Wednesday, September 11, 2013

Loren Eiseley: the unpredictable, pt. 3

"A few years ago I chanced to write a book in which I had expressed some personal views and feelings upon birds, bones, spiders, and time,  all subjects with which I had some degree of acquaintance.  Scarcely had the work been published when I was sought out in my office by a serious young colleague.  With utter and devastating confidence he had paid me a call in order to correct my deviations and to lead me back to the proper road of scholarship.
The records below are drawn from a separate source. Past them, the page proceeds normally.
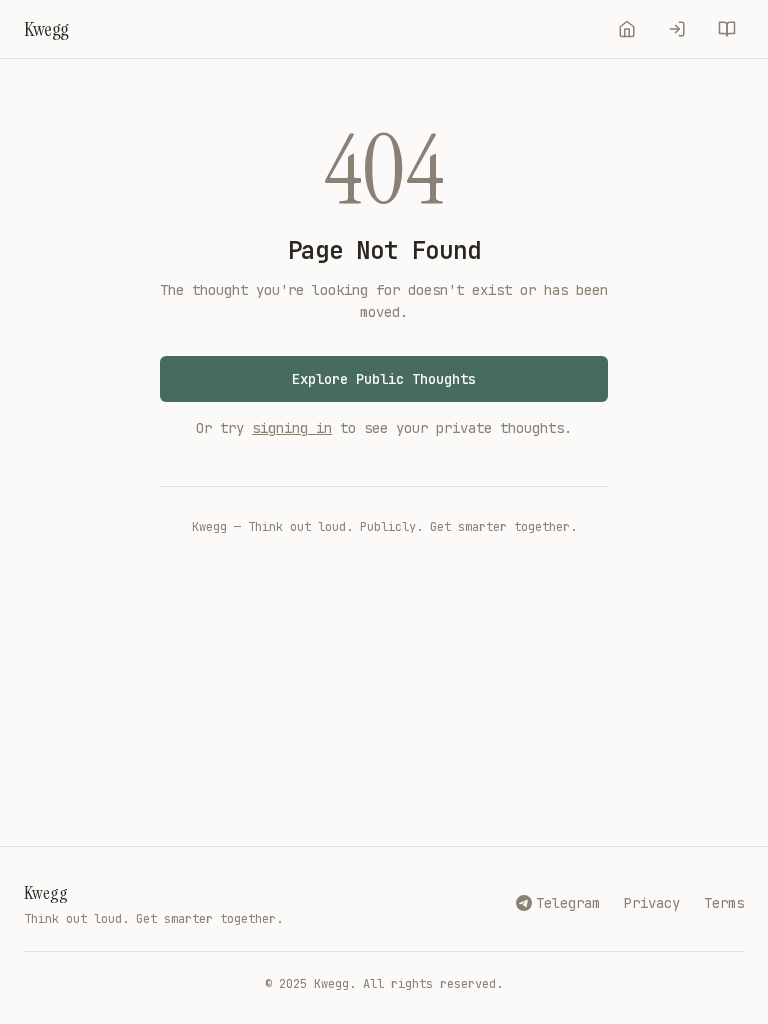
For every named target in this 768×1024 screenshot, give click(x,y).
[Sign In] (677, 29)
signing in (292, 428)
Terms (724, 903)
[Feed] (627, 29)
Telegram (568, 903)
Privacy (652, 903)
He pointed out to me the time I had wasted--time which could have been more properly expended upon my own field of scientific investigation.  The young man's view of science was a narrow one, but it illustrates a conviction all too common today:  namely, that the authority of science is absolute.

To those who have substituted authoritarian science for authoritarian religion, individual thought is worthless unless it is the symbol for a reality which can be seen, tasted, felt, or thought about by everyone else.  Such men adhere to a dogma as rigidly as men of fanatical religiosity.  They reject the world of the personal, the happy world of open, playful, or aspiring thought."

-- Loren Eiseley --
from The Night Country

I am not launching an attack on science, nor is Loren Eiseley.  Science is one of several methods humans use to understand their environment and their place in the universe.  Science is not perfect nor are scientists superior thinkers.  They are expert in their field of research, but even there one finds disagreements among the researchers with considerable expertise and knowledge.  Science can tell us how things came about and how to do many interesting or curious things, but it can't tell us if we should and why we should do these things.  Science showed us how to build an atomic bomb or how to create chemical weapons, but science can't tell us if we should build that bomb or develop those weapons.

The answer to a "why" question  requires a different mind set, a different knowledge, a different perspective that can't be tested, tasted, felt, or measured.  It requires a way of thinking that combines a knowledge of the human past, present, and projections into the future.  Should we build an atomic bomb?  What are the consequences of creating such a weapon?  Once something is created, its very existence seems to promote its use.  That's the next question:  should we use it?  Why?  How? When? Science can not be expected to provide the answer to these all important questions.